== EXERCISE DIRECTIONS ==
Convert the records below into a Markdown table with two columns, Row and Text, giving each non-blank line its own numbered row.

# start of DATASET CONTENT

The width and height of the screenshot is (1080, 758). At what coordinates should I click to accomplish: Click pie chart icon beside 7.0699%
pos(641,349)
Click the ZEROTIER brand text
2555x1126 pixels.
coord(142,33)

# end of DATASET CONTENT

== TASK RESPONSE ==
| Row | Text |
|---|---|
| 1 | The width and height of the screenshot is (1080, 758). At what coordinates should I click to accomplish: Click pie chart icon beside 7.0699% |
| 2 | pos(641,349) |
| 3 | Click the ZEROTIER brand text |
| 4 | 2555x1126 pixels. |
| 5 | coord(142,33) |